=== Jobs ===
A. Write out the part of the silhouette shooting thread that opens with the words "## weimedog (Jul" and closes with "is all about.".
B. Continue the forum thread on small bore silhouette shooting from the point where it stops.

=== Text section ===
# Anyone here ever try small bore Silhouette competition?



## weimedog (Jul 25, 2010)

What would a typical event be like...what happens from the time u get to an event to the end? 

What type of rife works for a beginner?

What shooting positions are required?

I have a kid who might want to participate..looking to see what this is all about.


----------



## RAMROD48 (Jul 25, 2010)

weimedog said:


> What would a typical event be like...what happens from the time u get to an event to the end?
> 
> What type of rife works for a beginner?
> 
> ...



Not sure how SMALL your talking....but you might try over on rimfirecentral.com....


----------



## PasoRoblesJimmy (Jul 28, 2010)

weimedog said:


> What would a typical event be like...what happens from the time u get to an event to the end?

=== Material shown ===

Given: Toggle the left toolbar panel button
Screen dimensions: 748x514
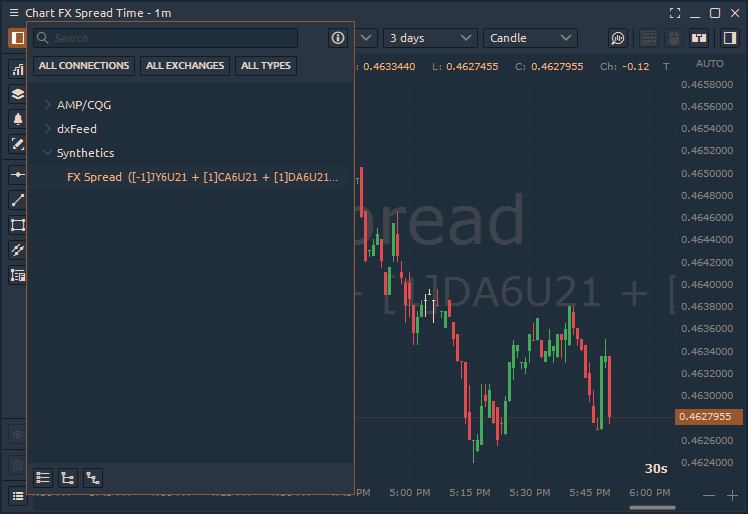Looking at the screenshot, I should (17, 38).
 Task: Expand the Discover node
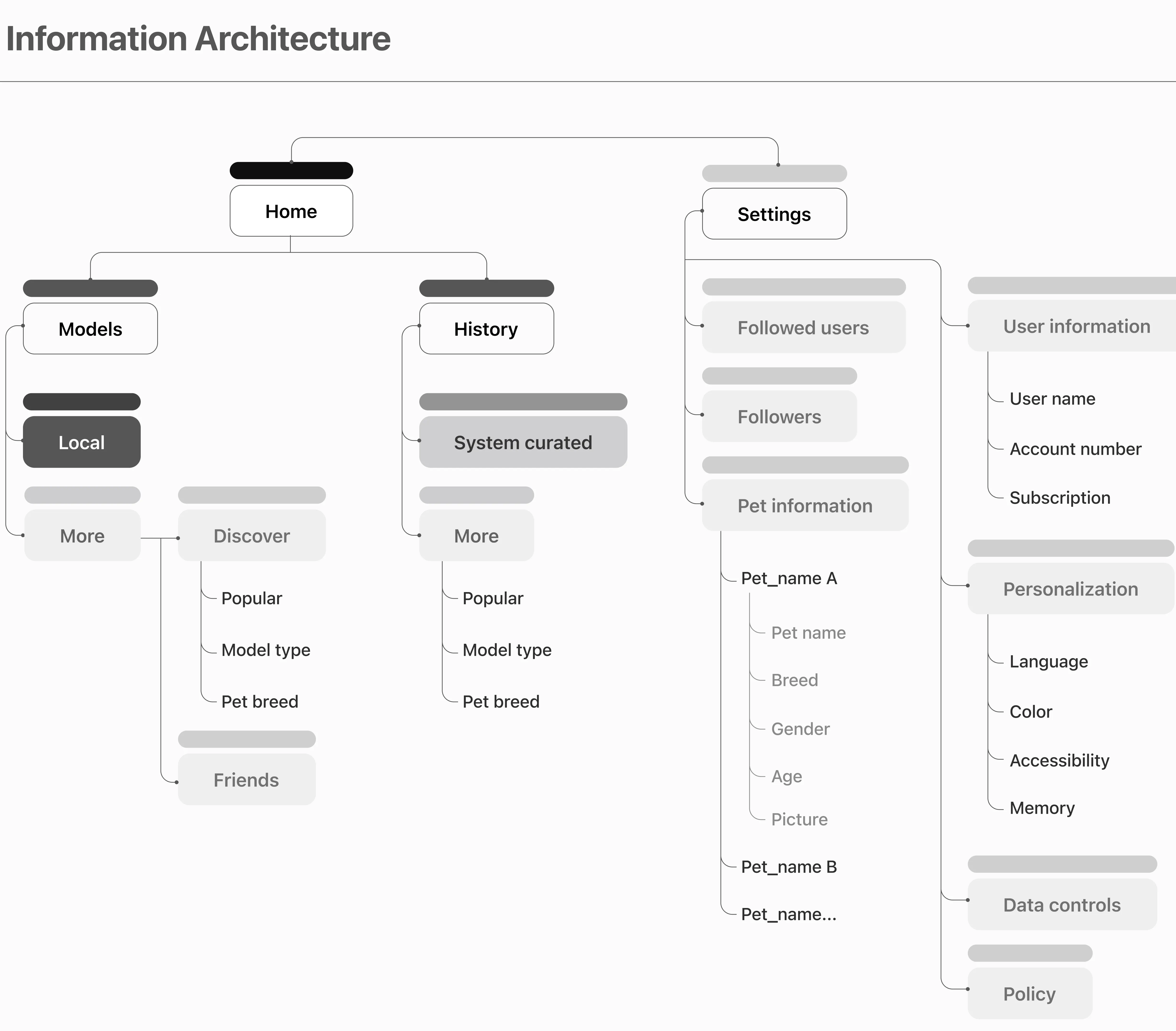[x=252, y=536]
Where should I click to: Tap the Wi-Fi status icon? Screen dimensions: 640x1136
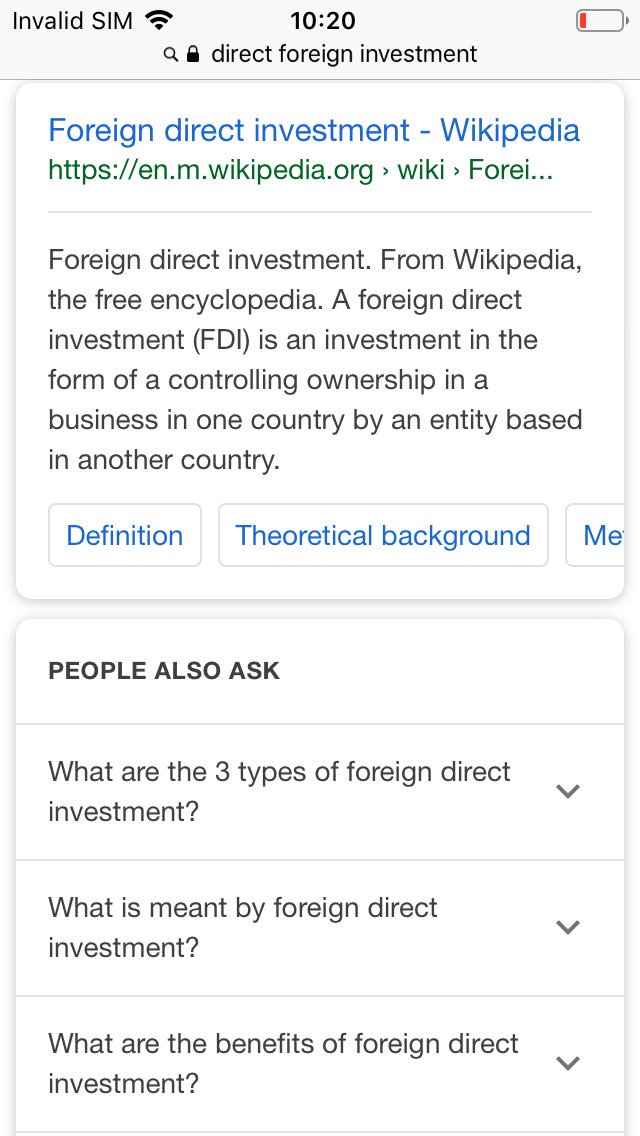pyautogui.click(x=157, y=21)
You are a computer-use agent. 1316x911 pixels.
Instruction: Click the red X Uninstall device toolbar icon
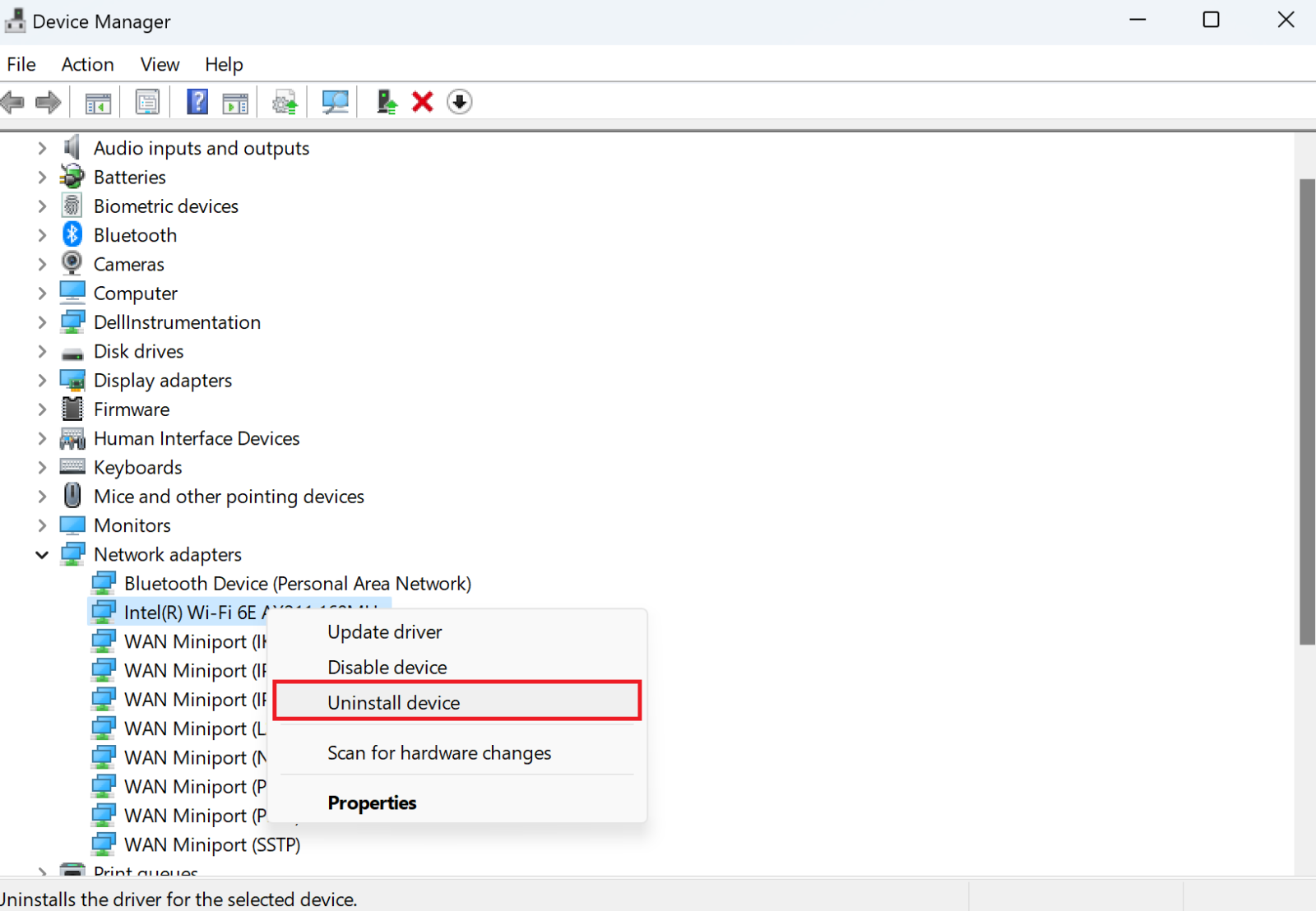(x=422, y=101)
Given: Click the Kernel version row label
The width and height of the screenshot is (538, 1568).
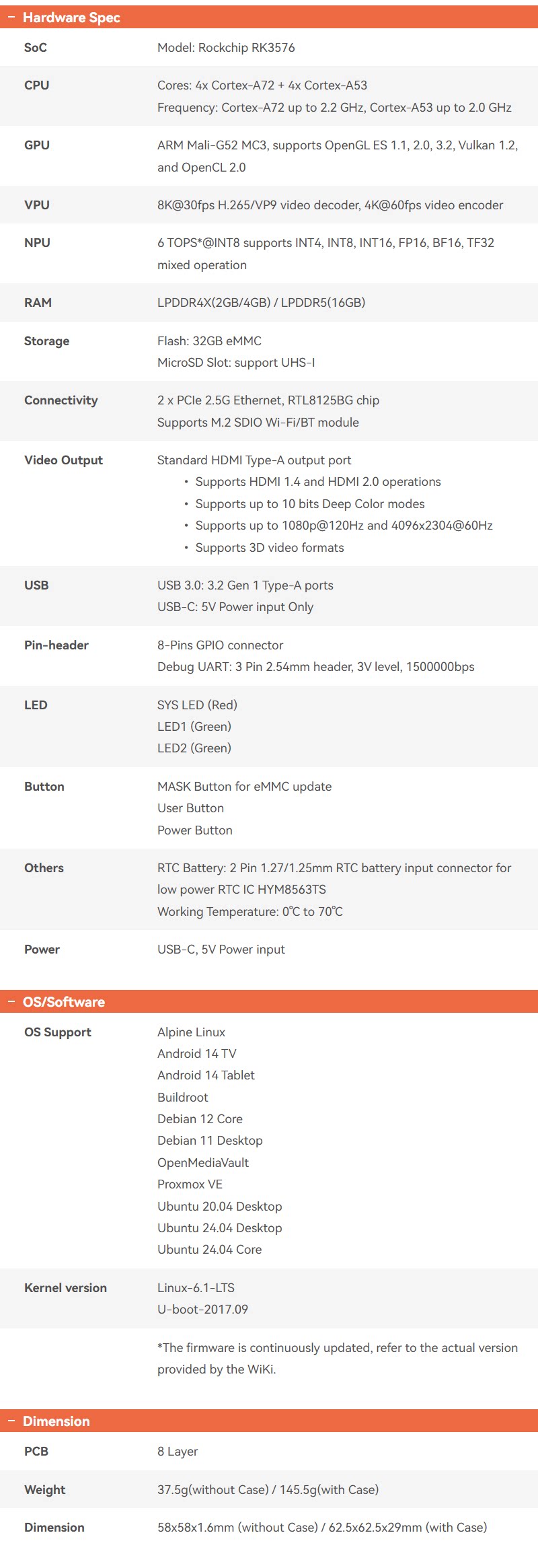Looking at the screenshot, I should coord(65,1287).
==
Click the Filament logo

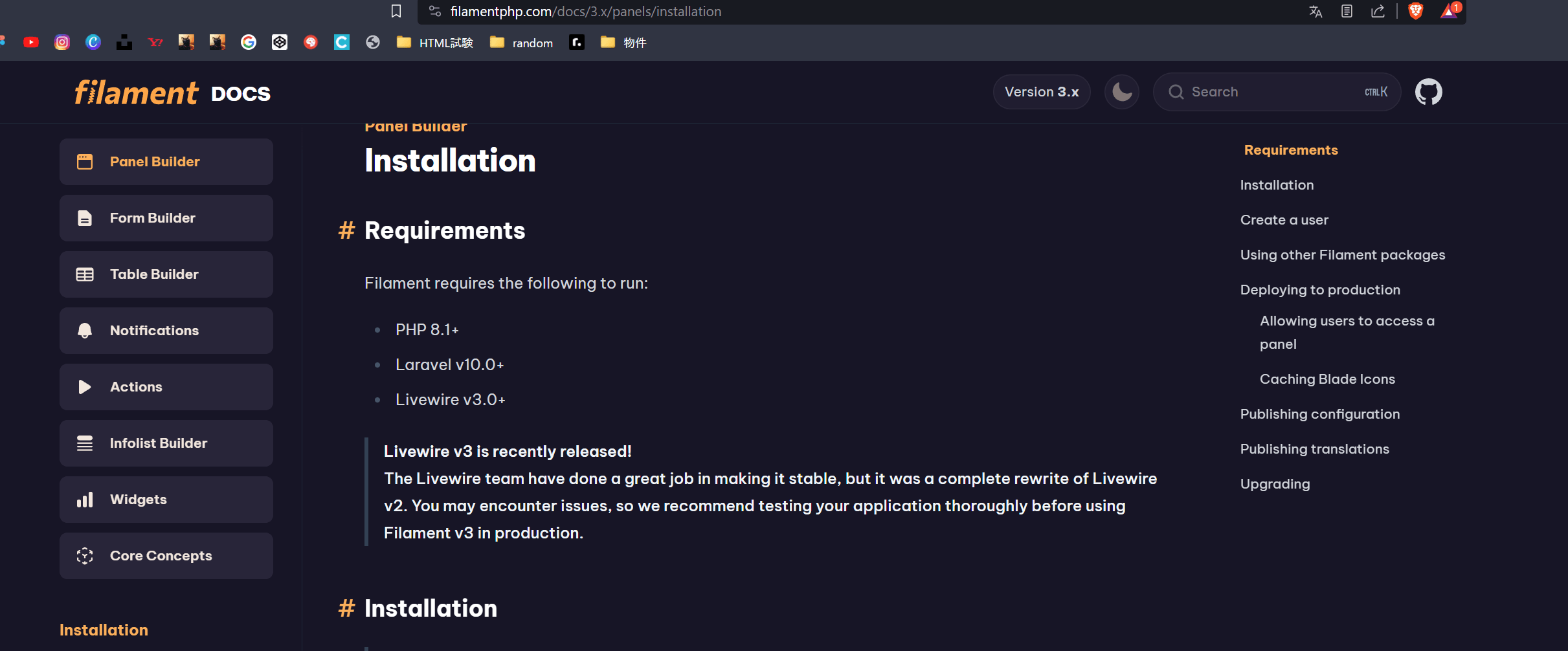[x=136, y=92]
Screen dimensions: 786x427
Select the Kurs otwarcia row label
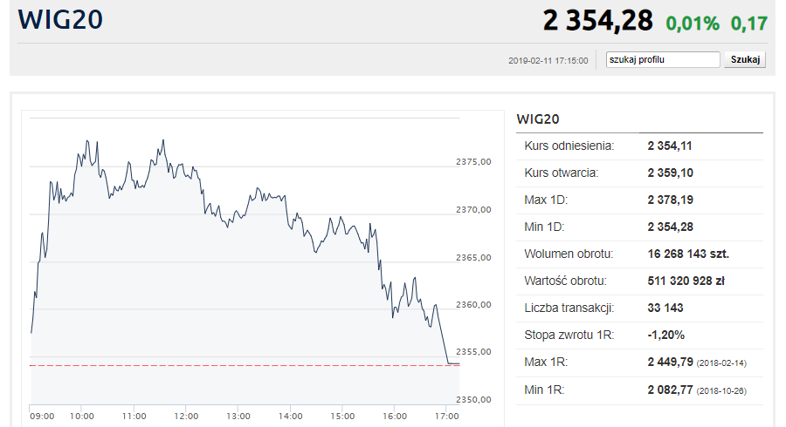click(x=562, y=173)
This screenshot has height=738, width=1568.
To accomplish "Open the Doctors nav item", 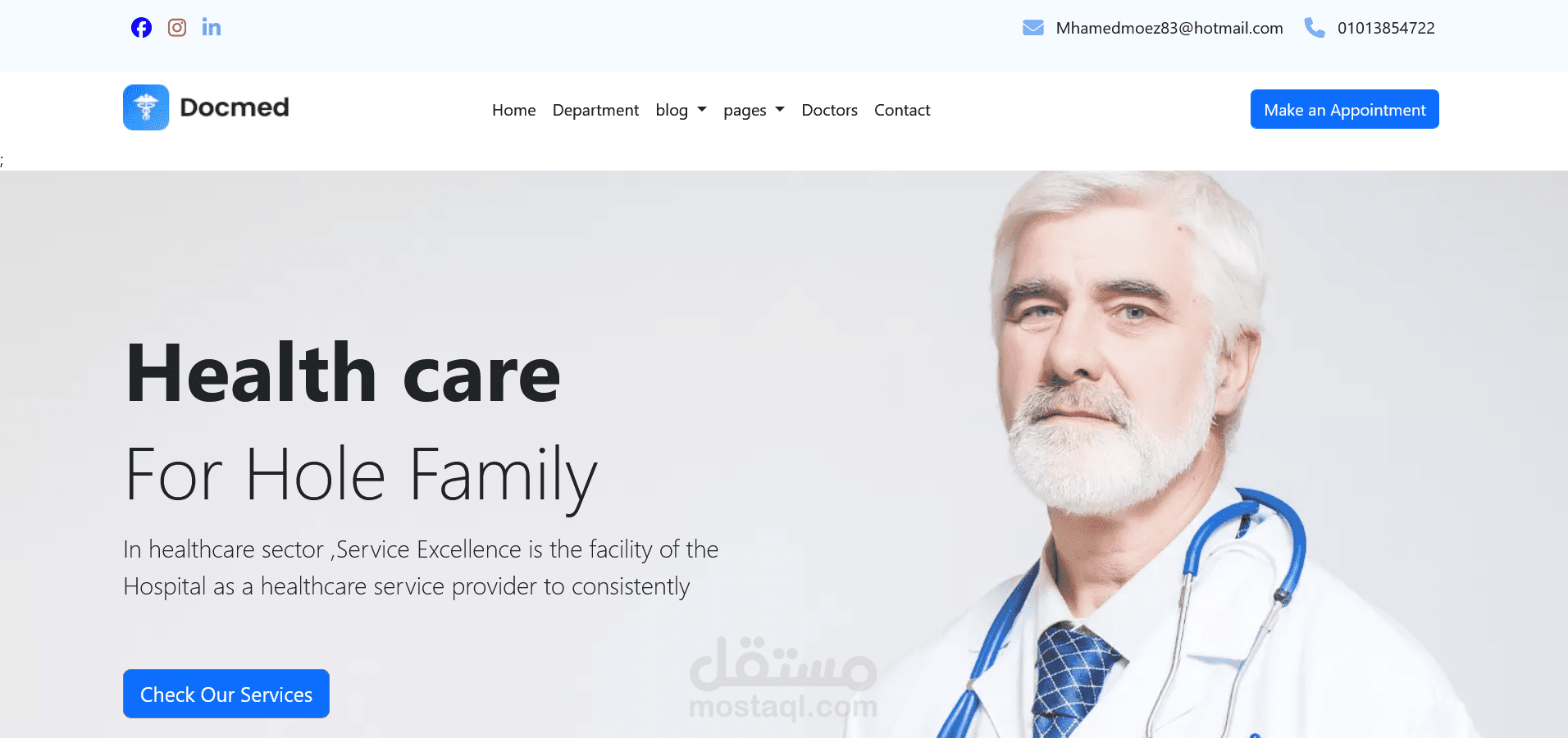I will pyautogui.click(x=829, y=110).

=== Answers for this exercise ===
A.
## weimedog (Jul 25, 2010)

What would a typical event be like...what happens from the time u get to an event to the end? 

What type of rife works for a beginner?

What shooting positions are required?

I have a kid who might want to participate..looking to see what this is all about.

B.
> 
> What type of rife works for a beginner?
> 
> ...



Targets for metallic silhouette run from .22 rimfire up to about .54 caliber. Metallic silhouettes are also available for pellet guns.

Metallic silhouette targets for .22 long rifle can be bought at Wal-Mart. Outers and others make them.

They are tons of fun for casual target shooting and plinking. They go ping and swing or spin when hit. .22 caliber bullets disintegrate when they hit the target.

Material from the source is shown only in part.